Turaev-Viro invariants as an extended TQFT
Alexander Kirillov, Benjamin Balsam
TL;DR
The paper develops an extended Turaev–Viro framework by extending TV invariants to 3-manifolds with corners using a spherical fusion category $\mathcal{C}$ and its Drinfeld center $Z(\mathcal{C})$. It builds a 3–2–1 extended TQFT: polytope-decomposition independence is established, surfaces with boundary are labeled by $Z(\mathcal{C})$, and extended 3-manifolds with tubes yield invariants living in centers, aligning with Reshetikhin–Turaev theory for $Z(\mathcal{C})$. A sequence of constructions—polytope decompositions, state spaces, and gluing laws—ensures a coherent extended theory and sets up the conjectured equivalence $Z_{TV,\mathcal{C}}(M)=Z_{RT, Z(\mathcal{C})}(M)$, with partial proofs and explicit computations supporting the framework.

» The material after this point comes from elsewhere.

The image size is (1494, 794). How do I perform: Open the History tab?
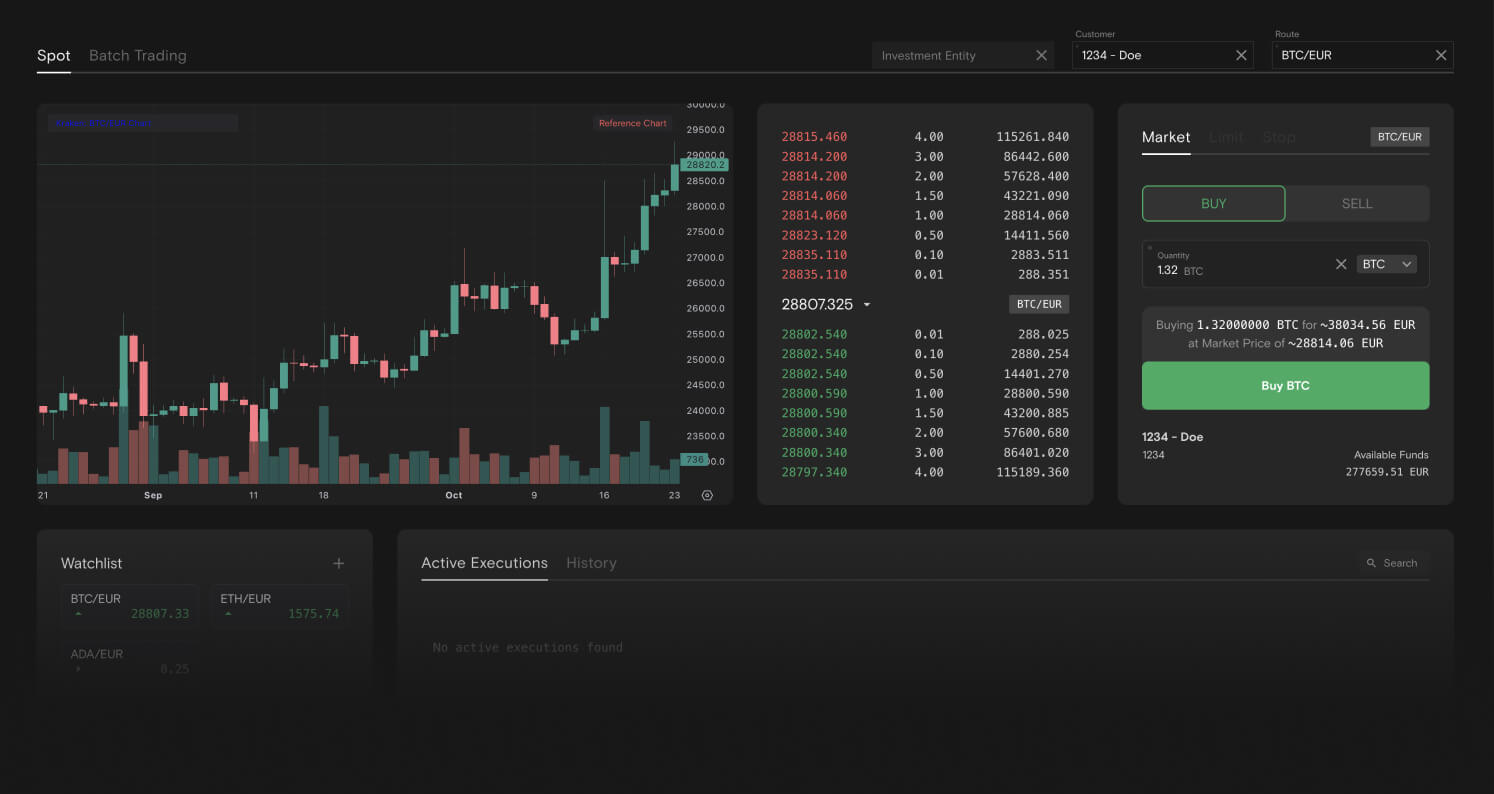point(591,563)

The work culminates in concrete computations (cylinder and sphere with holes) that illustrate how center data governs boundary and tube contributions, paving the way for full equivalence results in subsequent papers.
Abstract
In this paper we show how one can extend Turaev-Viro invariants, defined for an arbitrary spherical fusion category $C$, to 3-manifolds with corners. We demonstrate that this gives an extended TQFT which conjecturally coincides with the Reshetikhin-Turaev TQFT corresponding to the Drinfeld center $Z(C)$. In the present paper we give a partial proof of this statement.